Tuesday, July 3, 2012

My Top 4 Ways to Elminate Second Person Use

I don't know how many times I talk to students about use of second person in writing. From asking students to examine peer texts to circling examples in class myself, the use of second person continues in the next draft. Students seem to replace second person use when it is pointed out, but they don't understand deeply and in an authentic way why use of second person should be avoided. Here are some of my further attempts to eliminate second person use:

First, pass out copies of Merwin's essay "You Are the Second Person" (the full text is at the bottom of the post). I found this essay in Merwin's Book of Fables, but it was printed earlier. Let students discuss Merwin's reasoning for use of second person and what using second person says about the writer. Students can then revisit their work and reflect deeply on how and why they choose the words they do. When they return to class, they need options better than replacing "you" with "one", so here are some questions to ask in conferencing:

1. Can the pronoun be inclusive, turning the "you" to "we"? Merwin believes so. If so, what are the ramifications of making the essay inclusive? Does this allow for an anecdote or personal connection that would strengthen the paper?

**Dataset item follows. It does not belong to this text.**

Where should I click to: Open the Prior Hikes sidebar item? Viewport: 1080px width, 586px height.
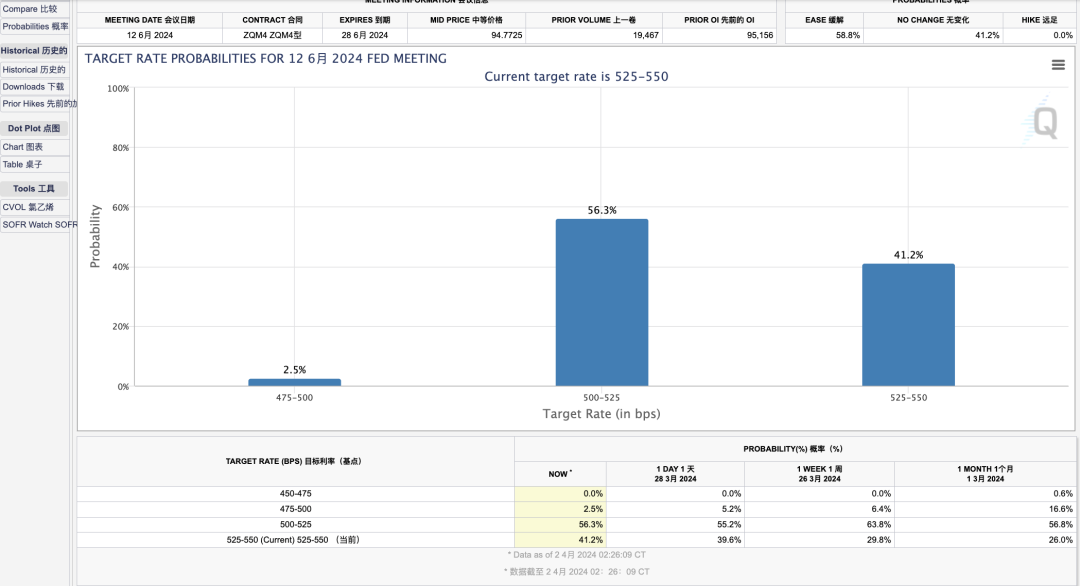(x=38, y=104)
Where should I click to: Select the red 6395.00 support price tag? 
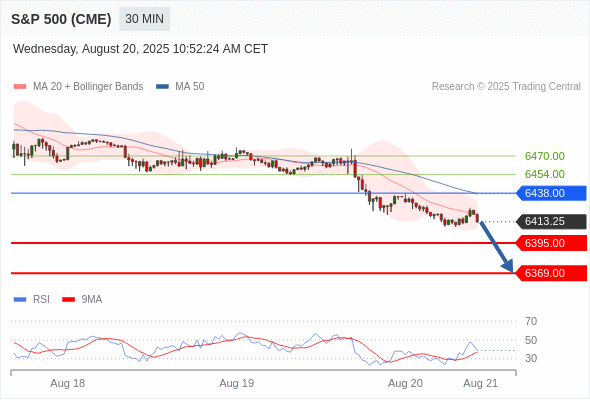click(551, 243)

2. Can the pronoun be elminiated? Doing so means seriously rewriting the sentence, but sometimes  when doing so, the sentence loses some of the passive voice as well.

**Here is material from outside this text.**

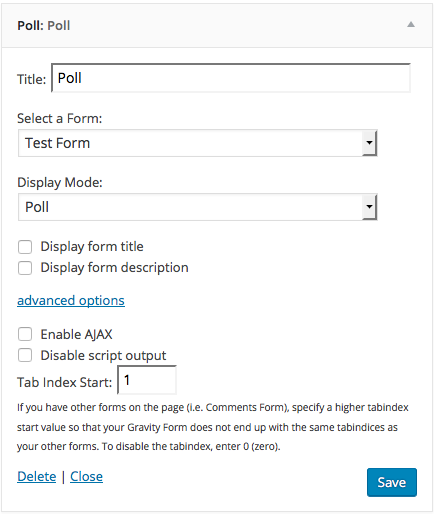This screenshot has width=439, height=518.
Task: Click the Poll: Poll widget header
Action: tap(217, 25)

3. Usually the second person use appears in the beginning or closing, so can other leads or endings be explored? After showing how use of the second person can be off-putting, giving students examples of strong leads and endings may help.

4. What function does the sentence with second person serve in the paragraph? Asking students to describe the function of the sentence allows you to have conversations about paragraph structure, which can lead to a conversation about better options.

What are some other strategies? I'd love to hear how other people handle this particular issue.
Here is the Merwin essay:

The Second PersonYou are the second person.
You look around for someone else to be the second person. But there is no one else. Even if there were someone else there they could not be you. You try to shelter in imagining that you are plural. It is a dream which the whole of the waking world is trying to remember. It is the orphan’s mother who never lived but is longed for and has been accorded a pronoun that is an echo of your own, since she has no name. Her temple is an arrangement of mirrors. But nothing stays in it. Think how you keep your thoughts to yourself, on your rare visits there. And how quickly you leave.




You are the second person. The words come to you as though they were birds that knew you and had found you at last, but they do not look at you and you never saw them before, you have nowhere to keep them, you have nothing to feed them, they will interfere with your life, you cannot hear yourself, the little claws, meaning no harm, never let you alone, so tame, so confiding. But you know they are not yours. You know they are no one else’s, either. Sometimes between sleeping and waking you really forget that you are the second person. Once again you have embarked, you have arrived, nothing is missing, nothing. The twilight is an infinite reunion. Then a messenger enters looking everywhere for someone. For the second person. Who else?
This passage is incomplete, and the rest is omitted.